A better understanding of how this ability originates and develops in the brain could help scientists address its malfunction. Some researchers believe an inability to process multiple sensory inputs could explain language learning difficulties in autism patients.
"People have tried to distill how the brain detects this temporal coincidence," Carlos Aizenman, a professor of neuroscience at Brown University, said in a news release. "We created a preparation where we could study how the different inputs are combined in a single cell and what types of brain circuits are involved."
To better understand temporal coincidence, researchers looked at tadpole brains. Sensory inputs are processed by the optic tectum in the tadpole brains, an area analogous to the superior colliculus in mammals and humans.

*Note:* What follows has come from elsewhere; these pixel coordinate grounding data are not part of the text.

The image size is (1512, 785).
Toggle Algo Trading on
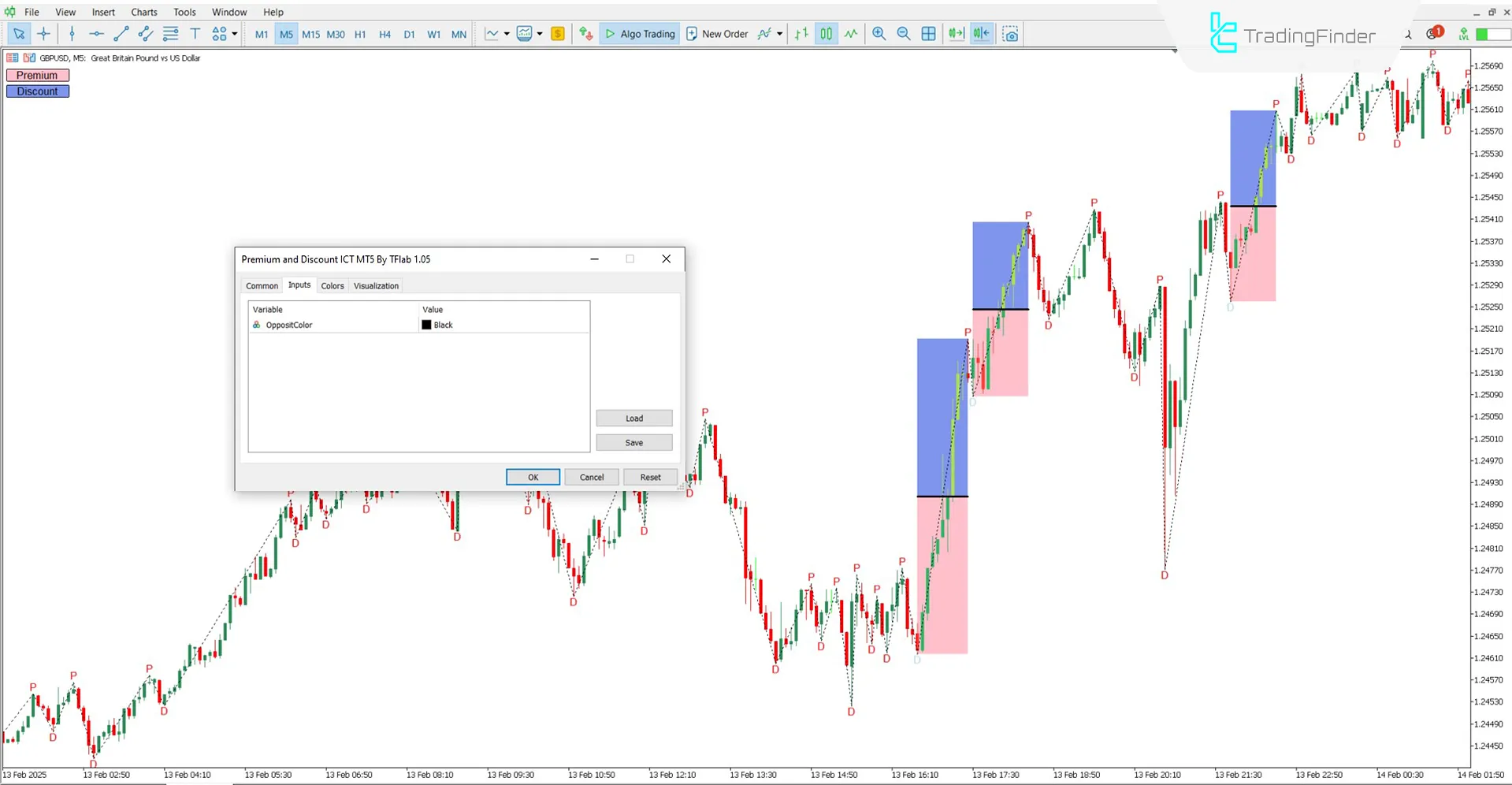(x=638, y=34)
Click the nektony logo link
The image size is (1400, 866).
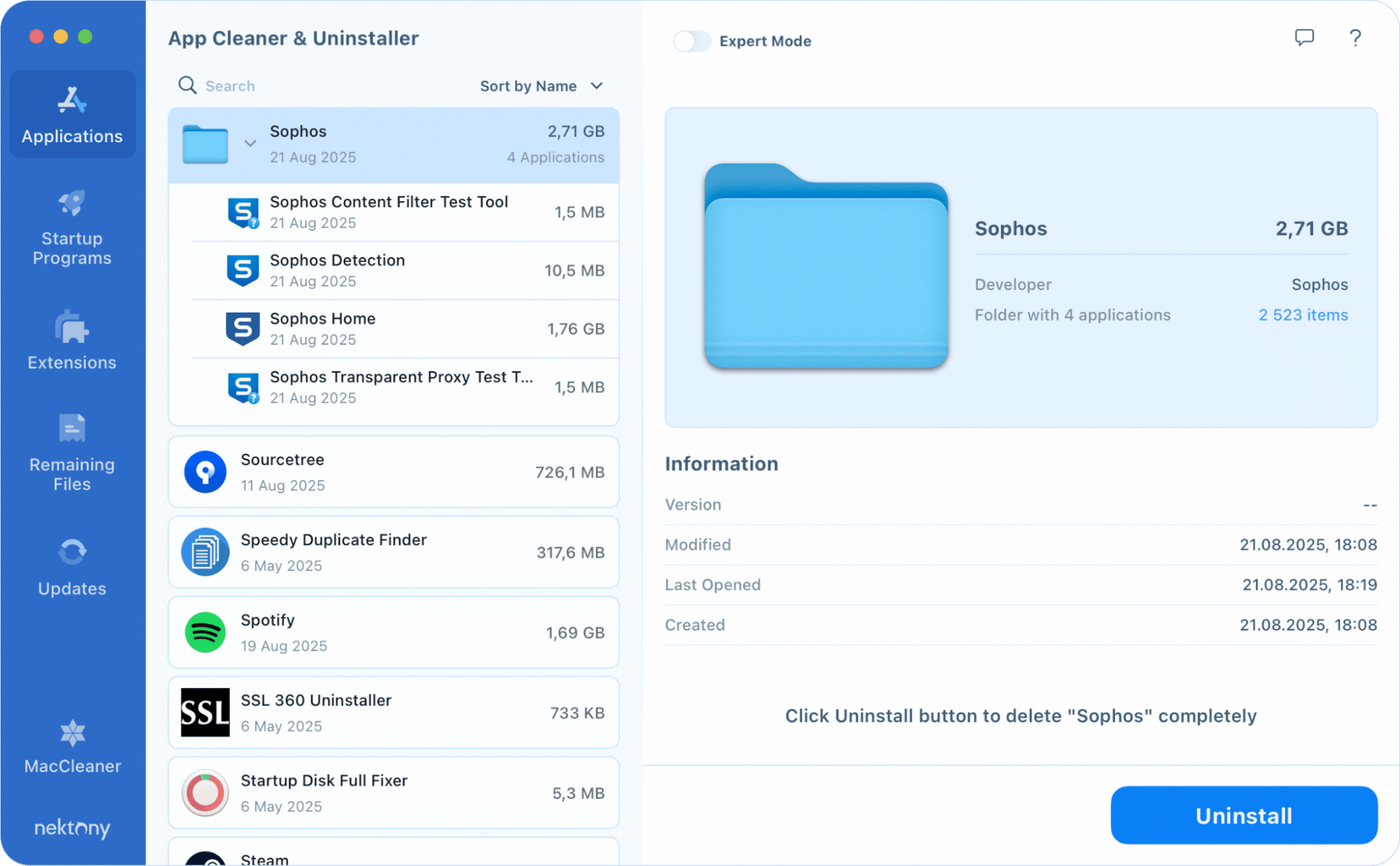(71, 829)

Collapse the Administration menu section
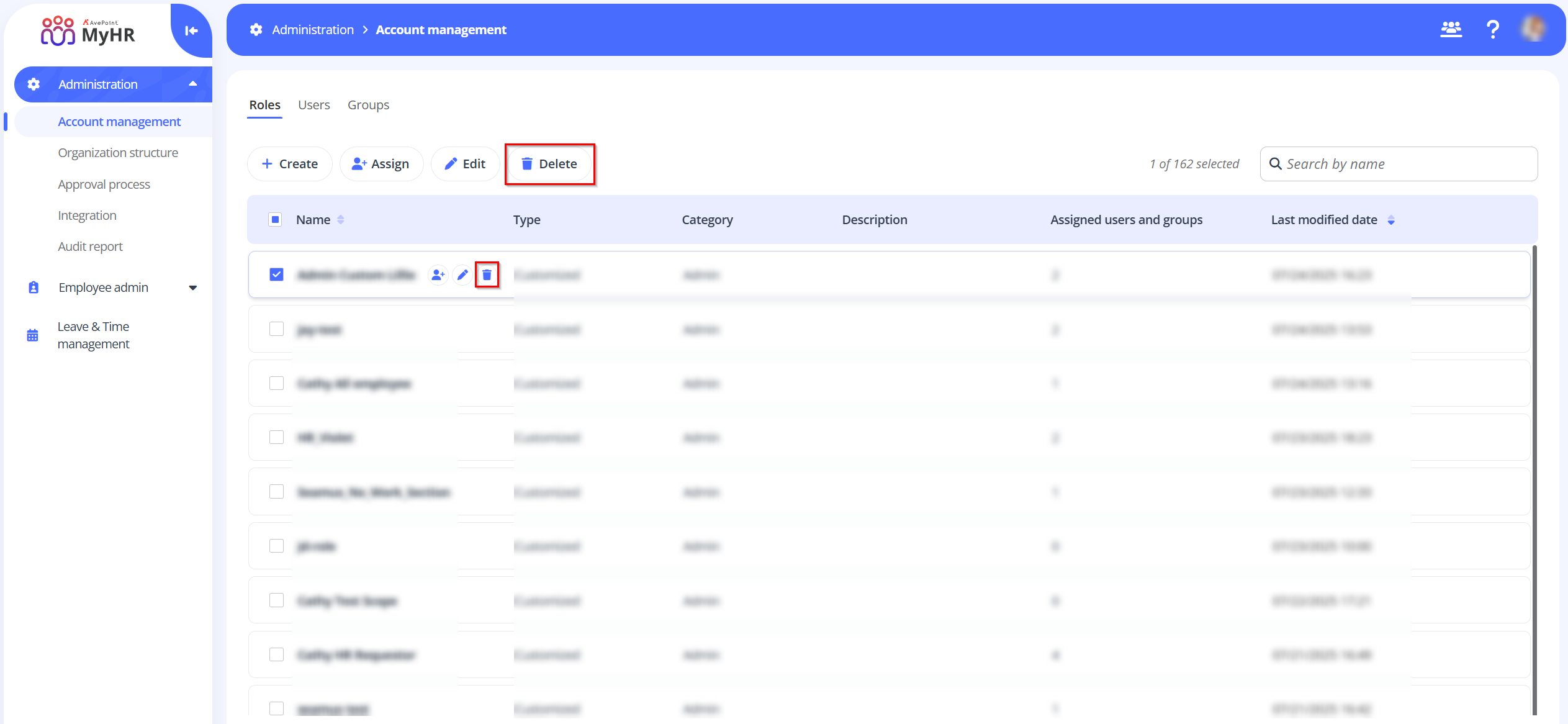(193, 84)
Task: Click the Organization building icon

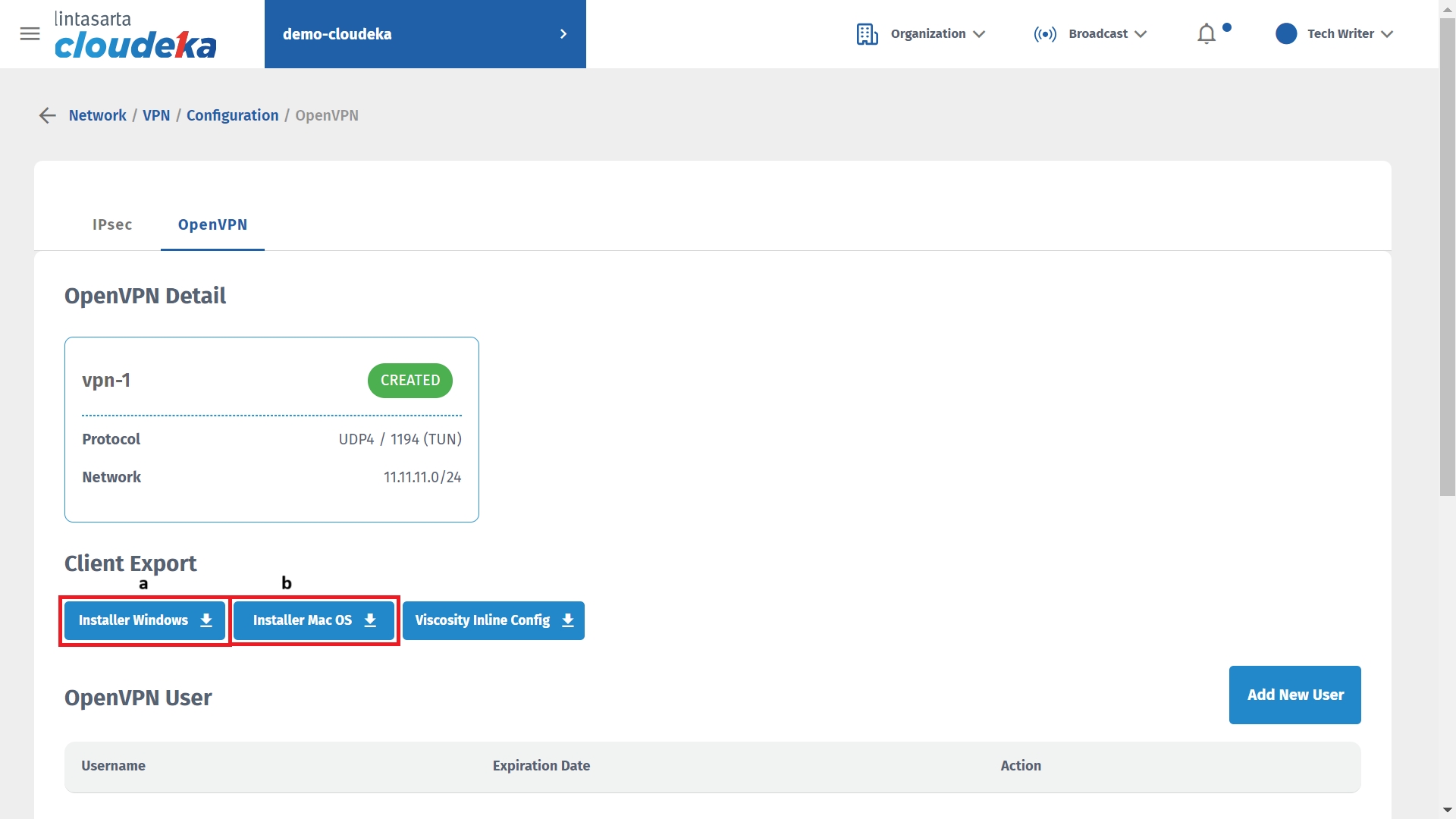Action: click(867, 34)
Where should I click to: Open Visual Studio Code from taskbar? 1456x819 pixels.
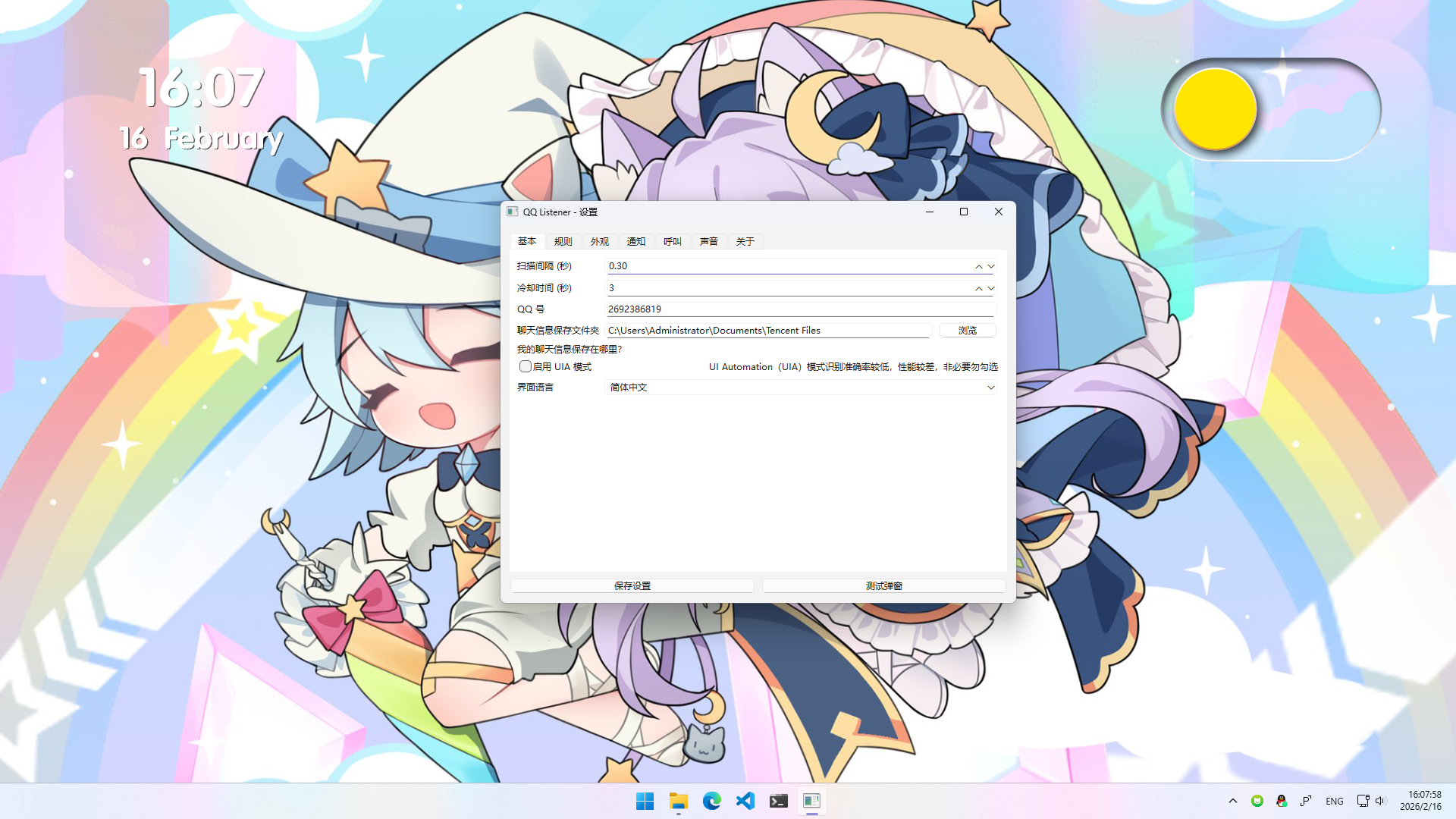click(x=745, y=801)

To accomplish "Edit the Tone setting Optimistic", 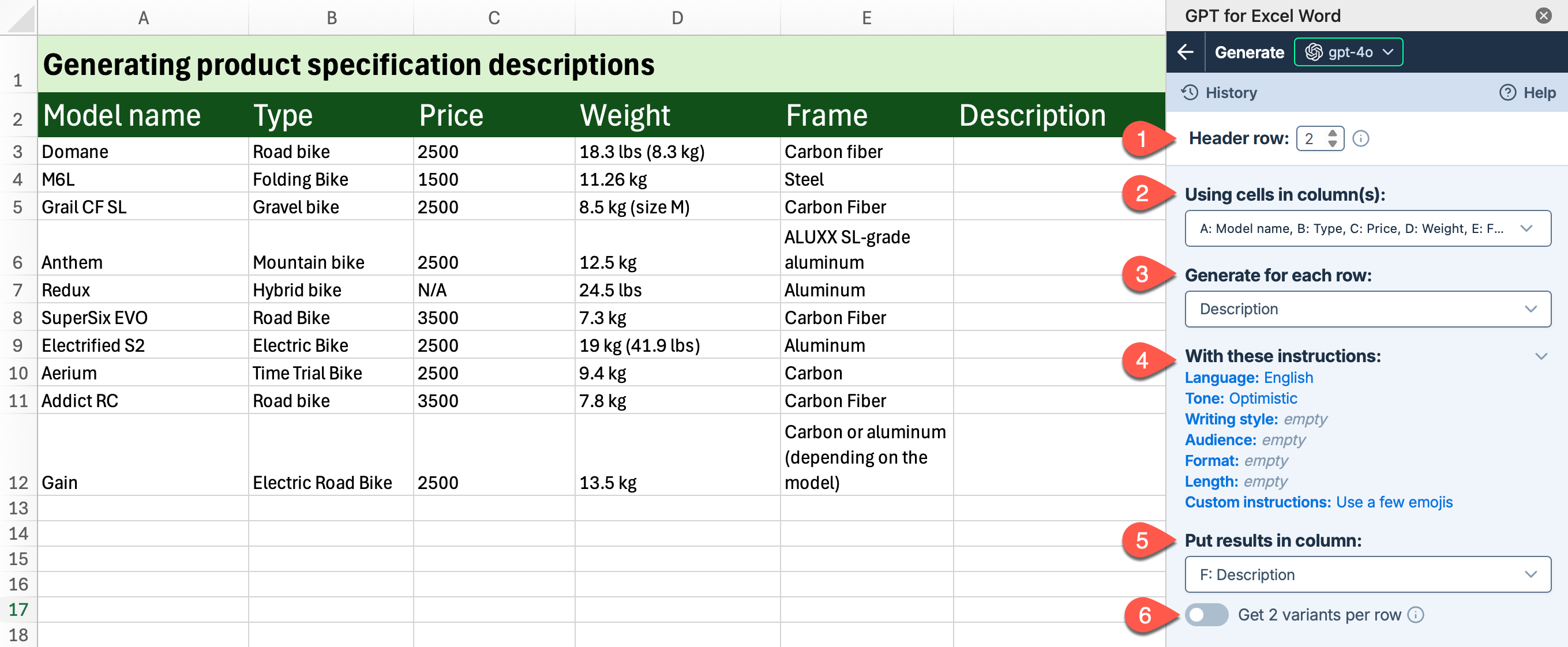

Researchers tracked neuron activity in the optic tectum both earlier and later in the tadpoles' development. Activity was measured in response to sound and vibration inputs that register temporally closer or farther apart by a fraction of a second.
Early in their development, the tadpoles' optic tectum neurons would become excited and remain excited by two sensory inputs separated by a relatively significant amount of time. The same inputs, separated by the same amount of time, were processed differently by more mature tadpoles. Mature tadpoles suppressed their initial excitement, but showed similar excitement when the two inputs registered nearly simultaneously.
The findings, detailed in the journal eLife, suggest the developing brain becomes more sophisticated in its processing of sensory signals. Over time, inhibitory neurons balance out excitatory neurons.
"The brain normally starts out poorly wired," Zizenman explained. "Activity in the brain sculpts the response of the brain to have a much more refined and fine-tuned function."
"The balance of excitation and inhibition in the brain is important for creating this type of temporal window," he continued. "If you disrupt it, you get abnormal multisensory processing."
Researchers plan to do further work to see how and where in the development process this balancing act can be derailed -- and to see what sort of physiological consequences there are for tadpoles as they interact with the world.